#### [Your assignment]
With the pictures left out, please return exactly the line holding "This screenshot has height=679, width=509." and each following line until the entries end.

Records contained in a dataset
Segment Open

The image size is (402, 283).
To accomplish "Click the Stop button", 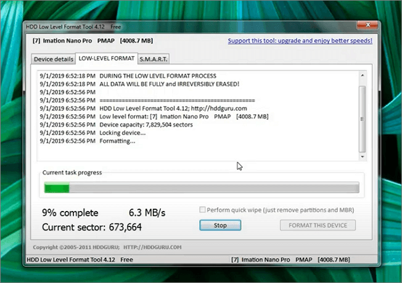I will (x=220, y=225).
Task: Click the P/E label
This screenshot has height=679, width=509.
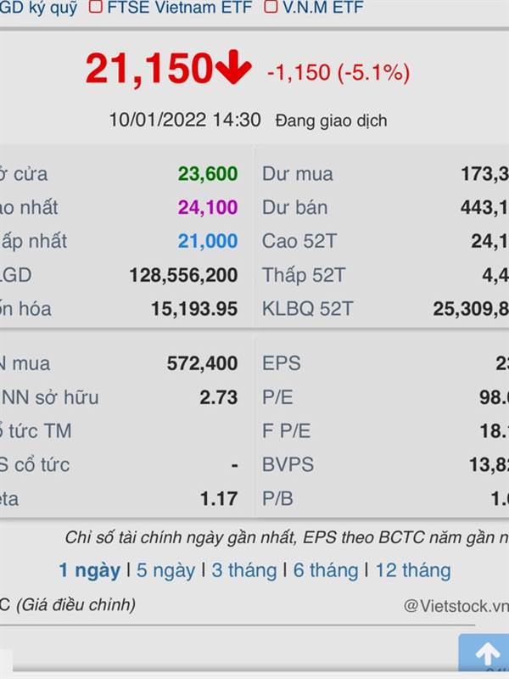Action: [x=277, y=397]
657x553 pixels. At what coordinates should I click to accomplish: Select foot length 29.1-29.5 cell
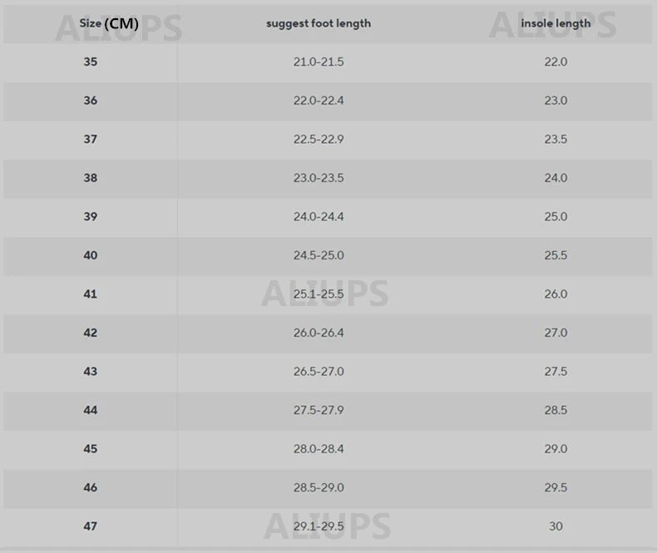point(319,526)
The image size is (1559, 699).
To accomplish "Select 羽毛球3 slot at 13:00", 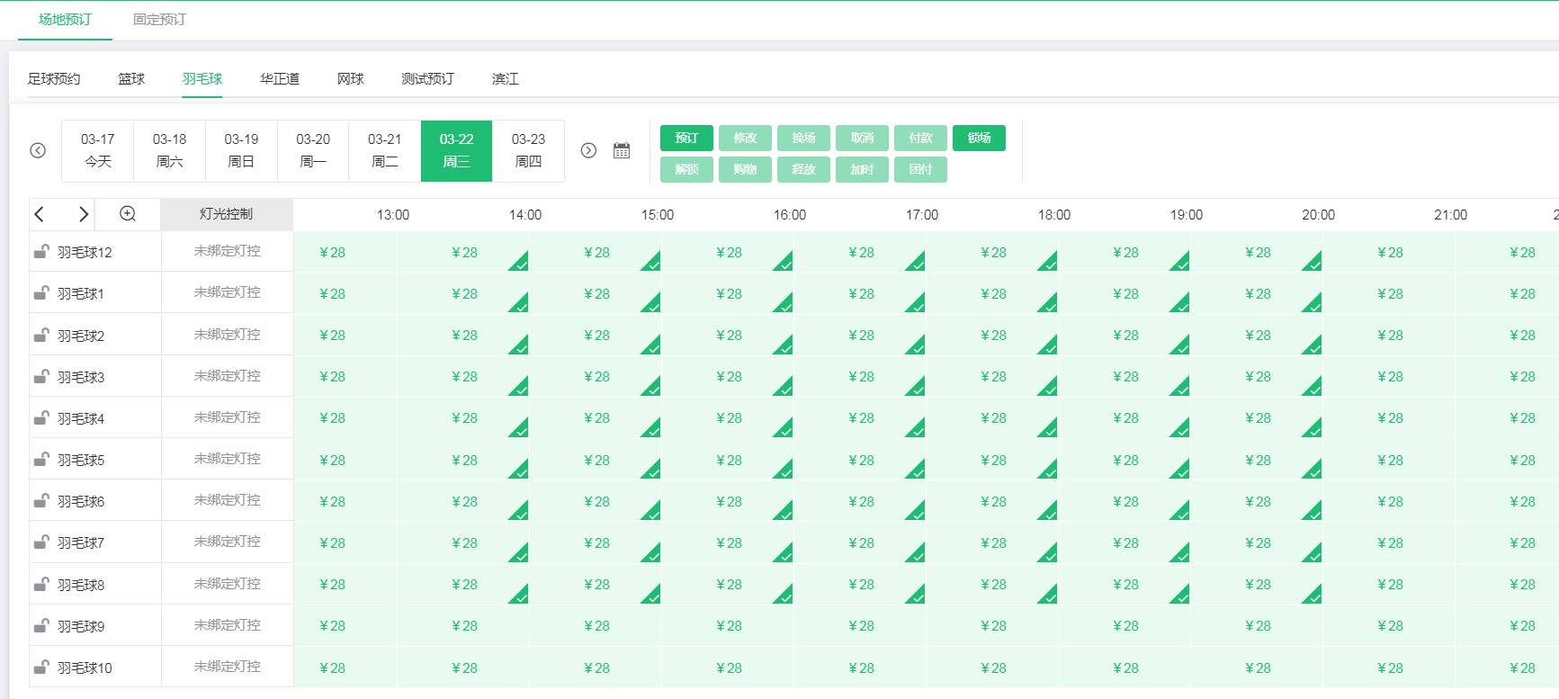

Segment Closed

#### [Written response]
This screenshot has height=679, width=509.
Action: [x=277, y=397]
657x553 pixels. At what coordinates should I click to accomplish: Select foot length 29.1-29.5 cell
point(319,526)
The image size is (1559, 699).
To accomplish "Select 羽毛球3 slot at 13:00", 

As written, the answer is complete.